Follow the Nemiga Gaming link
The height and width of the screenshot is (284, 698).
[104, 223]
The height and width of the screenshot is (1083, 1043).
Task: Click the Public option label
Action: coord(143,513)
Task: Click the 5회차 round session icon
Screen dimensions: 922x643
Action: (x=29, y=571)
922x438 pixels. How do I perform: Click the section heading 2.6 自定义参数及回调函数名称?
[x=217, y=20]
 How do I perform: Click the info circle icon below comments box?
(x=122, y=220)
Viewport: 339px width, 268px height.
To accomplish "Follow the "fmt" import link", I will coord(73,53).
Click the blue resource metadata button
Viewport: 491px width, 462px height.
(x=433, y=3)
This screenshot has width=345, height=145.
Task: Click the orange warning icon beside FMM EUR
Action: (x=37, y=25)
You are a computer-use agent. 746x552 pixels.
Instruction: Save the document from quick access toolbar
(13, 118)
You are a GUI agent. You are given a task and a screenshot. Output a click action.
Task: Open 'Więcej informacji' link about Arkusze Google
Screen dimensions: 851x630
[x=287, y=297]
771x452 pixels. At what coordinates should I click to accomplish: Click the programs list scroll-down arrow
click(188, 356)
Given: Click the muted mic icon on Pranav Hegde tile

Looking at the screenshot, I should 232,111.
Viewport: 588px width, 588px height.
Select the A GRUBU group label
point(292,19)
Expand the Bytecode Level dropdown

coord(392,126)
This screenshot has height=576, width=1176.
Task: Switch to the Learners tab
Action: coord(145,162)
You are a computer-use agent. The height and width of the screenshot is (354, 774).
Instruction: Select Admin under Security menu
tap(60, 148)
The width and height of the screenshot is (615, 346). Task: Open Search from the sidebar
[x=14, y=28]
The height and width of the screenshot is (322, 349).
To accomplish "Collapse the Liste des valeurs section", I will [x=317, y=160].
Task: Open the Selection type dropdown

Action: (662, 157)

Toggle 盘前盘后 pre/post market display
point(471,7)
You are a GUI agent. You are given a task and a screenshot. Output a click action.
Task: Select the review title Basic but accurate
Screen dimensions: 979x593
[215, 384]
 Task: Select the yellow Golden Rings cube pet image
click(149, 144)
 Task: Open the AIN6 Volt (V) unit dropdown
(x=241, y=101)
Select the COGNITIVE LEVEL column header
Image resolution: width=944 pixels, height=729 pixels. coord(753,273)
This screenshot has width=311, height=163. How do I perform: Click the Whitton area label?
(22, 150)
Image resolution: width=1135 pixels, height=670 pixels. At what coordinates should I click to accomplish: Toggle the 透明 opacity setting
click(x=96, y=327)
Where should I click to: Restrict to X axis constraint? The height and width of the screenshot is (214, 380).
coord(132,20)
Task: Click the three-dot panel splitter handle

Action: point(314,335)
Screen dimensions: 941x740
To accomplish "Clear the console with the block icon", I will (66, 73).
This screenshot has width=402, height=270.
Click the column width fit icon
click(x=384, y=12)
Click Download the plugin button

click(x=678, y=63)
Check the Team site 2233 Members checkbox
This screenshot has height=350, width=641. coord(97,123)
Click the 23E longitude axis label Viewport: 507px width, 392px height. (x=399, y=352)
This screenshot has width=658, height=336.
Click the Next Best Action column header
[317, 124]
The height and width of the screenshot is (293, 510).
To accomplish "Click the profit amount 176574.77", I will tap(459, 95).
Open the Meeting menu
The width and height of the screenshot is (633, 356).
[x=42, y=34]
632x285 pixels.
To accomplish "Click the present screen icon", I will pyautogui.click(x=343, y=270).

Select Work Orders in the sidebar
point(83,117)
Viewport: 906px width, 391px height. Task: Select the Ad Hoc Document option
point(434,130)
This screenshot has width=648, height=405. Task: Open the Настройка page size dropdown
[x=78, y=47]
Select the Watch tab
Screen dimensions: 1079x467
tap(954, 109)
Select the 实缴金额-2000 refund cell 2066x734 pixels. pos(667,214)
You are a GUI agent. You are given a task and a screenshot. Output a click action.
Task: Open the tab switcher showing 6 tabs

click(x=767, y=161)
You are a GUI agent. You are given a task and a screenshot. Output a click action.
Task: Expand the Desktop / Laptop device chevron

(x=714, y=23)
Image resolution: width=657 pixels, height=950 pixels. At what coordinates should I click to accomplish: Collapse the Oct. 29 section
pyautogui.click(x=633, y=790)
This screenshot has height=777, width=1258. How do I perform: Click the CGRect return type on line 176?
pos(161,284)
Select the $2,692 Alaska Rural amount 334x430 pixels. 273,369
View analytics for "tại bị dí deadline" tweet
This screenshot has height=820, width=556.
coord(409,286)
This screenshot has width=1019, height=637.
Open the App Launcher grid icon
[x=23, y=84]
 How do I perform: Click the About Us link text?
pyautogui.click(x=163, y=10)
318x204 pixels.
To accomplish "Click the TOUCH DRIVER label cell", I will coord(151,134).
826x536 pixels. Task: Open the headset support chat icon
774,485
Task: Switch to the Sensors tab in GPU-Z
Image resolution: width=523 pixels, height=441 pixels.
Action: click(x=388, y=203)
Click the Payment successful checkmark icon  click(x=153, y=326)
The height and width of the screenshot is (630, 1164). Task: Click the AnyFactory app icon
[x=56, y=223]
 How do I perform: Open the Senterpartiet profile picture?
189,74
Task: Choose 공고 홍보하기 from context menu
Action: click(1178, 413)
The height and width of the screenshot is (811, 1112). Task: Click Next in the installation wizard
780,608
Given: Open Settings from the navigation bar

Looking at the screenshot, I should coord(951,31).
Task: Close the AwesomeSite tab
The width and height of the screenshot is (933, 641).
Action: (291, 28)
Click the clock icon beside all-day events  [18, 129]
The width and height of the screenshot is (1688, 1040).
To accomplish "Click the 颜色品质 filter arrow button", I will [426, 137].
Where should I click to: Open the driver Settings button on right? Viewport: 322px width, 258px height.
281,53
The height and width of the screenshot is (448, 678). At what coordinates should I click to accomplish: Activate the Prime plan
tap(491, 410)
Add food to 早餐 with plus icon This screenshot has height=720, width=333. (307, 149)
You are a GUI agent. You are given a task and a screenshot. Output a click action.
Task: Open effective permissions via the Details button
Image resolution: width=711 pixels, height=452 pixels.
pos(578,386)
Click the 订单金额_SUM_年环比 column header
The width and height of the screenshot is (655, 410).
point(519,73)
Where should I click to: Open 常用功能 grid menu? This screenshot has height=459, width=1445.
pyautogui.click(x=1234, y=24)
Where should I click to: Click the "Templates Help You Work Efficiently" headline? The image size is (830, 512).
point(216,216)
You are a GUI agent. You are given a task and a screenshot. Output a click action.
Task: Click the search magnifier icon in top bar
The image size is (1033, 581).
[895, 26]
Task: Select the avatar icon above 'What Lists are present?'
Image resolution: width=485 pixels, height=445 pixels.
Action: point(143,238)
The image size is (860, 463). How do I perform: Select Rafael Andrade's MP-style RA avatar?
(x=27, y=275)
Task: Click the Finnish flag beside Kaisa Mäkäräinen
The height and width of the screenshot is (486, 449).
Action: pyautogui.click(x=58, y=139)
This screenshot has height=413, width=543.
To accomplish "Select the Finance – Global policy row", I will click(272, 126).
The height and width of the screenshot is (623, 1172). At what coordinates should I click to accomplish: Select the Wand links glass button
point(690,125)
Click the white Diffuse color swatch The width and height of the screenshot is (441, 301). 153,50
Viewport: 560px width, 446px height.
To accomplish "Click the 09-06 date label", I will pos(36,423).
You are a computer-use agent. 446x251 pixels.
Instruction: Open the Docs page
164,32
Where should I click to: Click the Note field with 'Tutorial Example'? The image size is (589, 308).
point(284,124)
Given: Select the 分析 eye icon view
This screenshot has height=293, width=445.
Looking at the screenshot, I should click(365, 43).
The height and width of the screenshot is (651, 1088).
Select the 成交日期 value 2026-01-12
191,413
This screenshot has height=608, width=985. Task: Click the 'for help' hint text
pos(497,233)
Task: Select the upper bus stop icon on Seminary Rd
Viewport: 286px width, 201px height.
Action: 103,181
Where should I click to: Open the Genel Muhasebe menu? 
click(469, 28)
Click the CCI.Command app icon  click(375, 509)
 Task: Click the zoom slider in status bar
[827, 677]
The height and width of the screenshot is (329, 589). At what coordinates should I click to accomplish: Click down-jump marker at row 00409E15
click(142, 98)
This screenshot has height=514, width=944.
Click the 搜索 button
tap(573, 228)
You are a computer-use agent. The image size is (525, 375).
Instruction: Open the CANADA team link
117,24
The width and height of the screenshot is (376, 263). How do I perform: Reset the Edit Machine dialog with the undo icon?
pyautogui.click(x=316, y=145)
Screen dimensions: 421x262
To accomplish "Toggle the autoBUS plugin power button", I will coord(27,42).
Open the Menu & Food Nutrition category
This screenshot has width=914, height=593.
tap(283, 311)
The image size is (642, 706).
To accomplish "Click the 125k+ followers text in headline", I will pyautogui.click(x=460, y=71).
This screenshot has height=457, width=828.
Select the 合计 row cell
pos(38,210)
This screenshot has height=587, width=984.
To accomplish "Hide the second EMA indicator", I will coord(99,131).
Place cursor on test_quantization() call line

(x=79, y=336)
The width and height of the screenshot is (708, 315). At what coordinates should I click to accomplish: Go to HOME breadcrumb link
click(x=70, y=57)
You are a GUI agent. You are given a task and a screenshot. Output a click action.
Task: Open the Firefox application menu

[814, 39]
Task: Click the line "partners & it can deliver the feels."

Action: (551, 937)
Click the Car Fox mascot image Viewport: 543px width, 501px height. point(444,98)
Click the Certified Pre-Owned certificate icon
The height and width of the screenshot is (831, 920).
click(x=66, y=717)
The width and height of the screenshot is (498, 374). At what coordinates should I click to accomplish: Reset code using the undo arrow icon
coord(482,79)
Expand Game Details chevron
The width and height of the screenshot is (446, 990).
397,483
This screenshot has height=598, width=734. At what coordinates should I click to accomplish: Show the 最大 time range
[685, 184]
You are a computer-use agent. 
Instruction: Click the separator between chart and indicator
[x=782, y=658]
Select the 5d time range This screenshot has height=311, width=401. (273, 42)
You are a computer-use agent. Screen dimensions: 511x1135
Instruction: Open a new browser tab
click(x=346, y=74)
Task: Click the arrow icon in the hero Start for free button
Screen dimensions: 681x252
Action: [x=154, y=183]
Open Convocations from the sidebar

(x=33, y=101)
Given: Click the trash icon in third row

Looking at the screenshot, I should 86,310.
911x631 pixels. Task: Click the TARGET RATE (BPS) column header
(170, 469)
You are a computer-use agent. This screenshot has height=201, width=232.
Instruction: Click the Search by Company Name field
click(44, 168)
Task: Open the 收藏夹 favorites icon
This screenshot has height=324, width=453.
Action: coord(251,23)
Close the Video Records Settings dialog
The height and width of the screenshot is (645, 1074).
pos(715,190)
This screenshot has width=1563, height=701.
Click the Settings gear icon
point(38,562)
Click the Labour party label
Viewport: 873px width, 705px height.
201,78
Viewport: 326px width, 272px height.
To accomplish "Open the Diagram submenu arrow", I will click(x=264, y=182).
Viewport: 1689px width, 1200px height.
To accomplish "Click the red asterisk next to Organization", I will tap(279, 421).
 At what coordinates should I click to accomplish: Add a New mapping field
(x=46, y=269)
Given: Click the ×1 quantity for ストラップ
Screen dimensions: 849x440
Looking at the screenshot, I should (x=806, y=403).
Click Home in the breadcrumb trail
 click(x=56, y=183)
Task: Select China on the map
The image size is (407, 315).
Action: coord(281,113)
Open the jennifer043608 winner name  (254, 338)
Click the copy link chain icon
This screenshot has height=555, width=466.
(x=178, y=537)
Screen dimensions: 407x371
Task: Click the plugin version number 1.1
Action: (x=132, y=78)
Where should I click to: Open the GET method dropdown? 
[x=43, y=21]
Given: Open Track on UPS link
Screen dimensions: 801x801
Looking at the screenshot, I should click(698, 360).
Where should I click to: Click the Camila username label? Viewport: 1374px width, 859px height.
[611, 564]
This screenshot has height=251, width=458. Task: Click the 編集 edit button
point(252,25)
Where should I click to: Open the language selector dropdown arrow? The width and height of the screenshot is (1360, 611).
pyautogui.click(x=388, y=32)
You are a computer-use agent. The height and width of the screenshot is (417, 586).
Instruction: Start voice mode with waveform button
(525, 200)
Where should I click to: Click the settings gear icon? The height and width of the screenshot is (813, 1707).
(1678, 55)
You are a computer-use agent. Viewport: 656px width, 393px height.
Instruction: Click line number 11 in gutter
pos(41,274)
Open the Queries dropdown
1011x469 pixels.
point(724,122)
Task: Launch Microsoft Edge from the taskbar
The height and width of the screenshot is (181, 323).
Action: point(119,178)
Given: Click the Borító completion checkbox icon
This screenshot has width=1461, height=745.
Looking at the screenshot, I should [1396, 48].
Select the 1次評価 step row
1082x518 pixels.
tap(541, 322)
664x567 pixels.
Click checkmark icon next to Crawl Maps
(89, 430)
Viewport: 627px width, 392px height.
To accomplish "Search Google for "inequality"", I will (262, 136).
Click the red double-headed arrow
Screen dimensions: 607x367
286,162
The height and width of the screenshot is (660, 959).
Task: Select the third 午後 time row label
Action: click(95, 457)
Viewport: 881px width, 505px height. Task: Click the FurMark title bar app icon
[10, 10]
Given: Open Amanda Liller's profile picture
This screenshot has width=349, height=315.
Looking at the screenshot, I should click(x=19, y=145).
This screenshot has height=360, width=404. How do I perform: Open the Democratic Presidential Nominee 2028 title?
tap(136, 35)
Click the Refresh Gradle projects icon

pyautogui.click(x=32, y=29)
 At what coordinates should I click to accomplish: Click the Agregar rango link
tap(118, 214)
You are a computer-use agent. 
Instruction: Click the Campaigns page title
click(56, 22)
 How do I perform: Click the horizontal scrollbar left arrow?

- - - - - - -

**What you have to do:** Copy, character for character, the lines from the line that holds "Viewport: 627px width, 392px height." through the final line of the records above.

**Output:**
Viewport: 627px width, 392px height.
To accomplish "Search Google for "inequality"", I will (262, 136).
Click the red double-headed arrow
Screen dimensions: 607x367
286,162
The height and width of the screenshot is (660, 959).
Task: Select the third 午後 time row label
Action: click(95, 457)
Viewport: 881px width, 505px height. Task: Click the FurMark title bar app icon
[10, 10]
Given: Open Amanda Liller's profile picture
This screenshot has width=349, height=315.
Looking at the screenshot, I should click(x=19, y=145).
This screenshot has height=360, width=404. How do I perform: Open the Democratic Presidential Nominee 2028 title?
tap(136, 35)
Click the Refresh Gradle projects icon

pyautogui.click(x=32, y=29)
 At what coordinates should I click to accomplish: Click the Agregar rango link
tap(118, 214)
You are a computer-use agent. 
Instruction: Click the Campaigns page title
click(56, 22)
 How do I perform: Click the horizontal scrollbar left arrow?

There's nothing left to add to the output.